Pellat-Finet, the Label That Changed the Way We Wear Cashmere, Has a New Creative Director

A trio of looks from previous Lucien PellatFinet collections.
A trio of looks from previous Lucien Pellat-Finet collections.Photo: Alessandro Garofalo / Indigital.tv, Courtesy of Lucien Pellat-Finet, indigitalimages.com

Circa 2000, the ne plus ultra of cashmere sweaters was made by Lucien Pellat-Finet. It was a highlighter pink or other neon-bright crewneck instarsia’d with a skull, and it came with a four-figure price tag as hefty its four-ply Scottish yarn. Today, like other Y2K phenomena, the label is positioned for a comeback. Thierry Gillier, the founder of Zadig & Voltaire who’s made cashmere a specialty of his own over the last 20 years, bought the brand in 2019, and just named Dryce Lahssan as its new creative director.

Lahssan is a Paris-based fashion consultant known for pushing buttons, with clients that have included Mary Katrantzou and Michael Halpern. He launched an eponymous label dedicated to the trench in 2010, carving a niche for himself in a city dominated by super-brands. His by-appointment boutique on the rue Molière boasts a doorbell engraved with the words, protect me from what I want, lifted from a piece by the artist Jenny Holzer. Lahssan feels a kinship with Pellat-Finet, who he thinks of as a provocateur. “Lucien took cashmere and made it Pop,” he said via phone, pointing out that the designer hung out in Warhol’s Factory on his travels to the U.S. “Nobody was putting skulls and cannabis plants on cashmere before him, and now everybody does.”

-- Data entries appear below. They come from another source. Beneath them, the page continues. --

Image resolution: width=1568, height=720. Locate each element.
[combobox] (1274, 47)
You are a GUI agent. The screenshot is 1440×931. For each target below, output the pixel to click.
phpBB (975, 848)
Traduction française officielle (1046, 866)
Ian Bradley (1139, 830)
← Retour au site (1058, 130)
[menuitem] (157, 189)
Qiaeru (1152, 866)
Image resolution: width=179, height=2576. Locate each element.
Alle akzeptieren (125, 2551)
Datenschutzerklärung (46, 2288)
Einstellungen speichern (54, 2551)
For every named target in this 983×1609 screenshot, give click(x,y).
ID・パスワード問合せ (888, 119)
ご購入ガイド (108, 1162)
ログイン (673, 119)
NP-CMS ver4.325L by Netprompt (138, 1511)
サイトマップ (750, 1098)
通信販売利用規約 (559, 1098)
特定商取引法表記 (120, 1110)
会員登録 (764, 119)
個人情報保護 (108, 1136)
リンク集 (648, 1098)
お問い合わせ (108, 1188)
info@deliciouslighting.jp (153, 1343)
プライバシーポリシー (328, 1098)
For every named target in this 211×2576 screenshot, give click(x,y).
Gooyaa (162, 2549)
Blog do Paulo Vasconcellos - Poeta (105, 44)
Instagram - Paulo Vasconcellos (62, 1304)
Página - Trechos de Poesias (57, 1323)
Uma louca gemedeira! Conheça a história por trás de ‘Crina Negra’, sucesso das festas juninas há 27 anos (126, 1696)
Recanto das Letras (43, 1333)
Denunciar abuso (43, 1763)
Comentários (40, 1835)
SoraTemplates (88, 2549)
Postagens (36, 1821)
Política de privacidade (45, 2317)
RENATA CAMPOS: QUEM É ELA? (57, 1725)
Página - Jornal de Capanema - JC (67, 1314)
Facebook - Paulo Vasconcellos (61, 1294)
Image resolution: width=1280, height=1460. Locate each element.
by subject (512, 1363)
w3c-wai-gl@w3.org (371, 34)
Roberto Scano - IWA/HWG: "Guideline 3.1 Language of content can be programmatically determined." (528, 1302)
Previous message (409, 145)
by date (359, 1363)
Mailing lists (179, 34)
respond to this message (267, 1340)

Before Lucien Pellat-Finet launched his business nearly 30 years ago, cashmere was as bourgeois as can be, stuffy and prim. “It was a thing of the 1%,” Lahssan remarks. Now, of course, it’s sold everywhere from Hermès and Loro Piana to Uniqlo, at different quality levels and price points. (As a rule, the longer the hair fiber, the less likely the yarn is to pill and the more expensive it’s likely to be.) How do you disrupt a category so omnipresent and essential? “I want to transgress. If you have the means and the platform, it’s a duty to push things forward,” says Lahssan. “Some of visuals are challenging because they’ve fallen into the mainstream, but with such a clear DNA and with an amazing network of suppliers, we have an opportunity to bring back that same energy and make it relevant today.”

Lahssan’s first pieces for the label will be shown during Paris Fashion Week. “I am pleased to entrust the creative direction of Pellat-Finet to Dryce,” Gillier said in a statement. “His incredible fashion culture, his luxury expertise, and his 360-degree creative approach make him the ideal leader to transport this cult brand into the future.”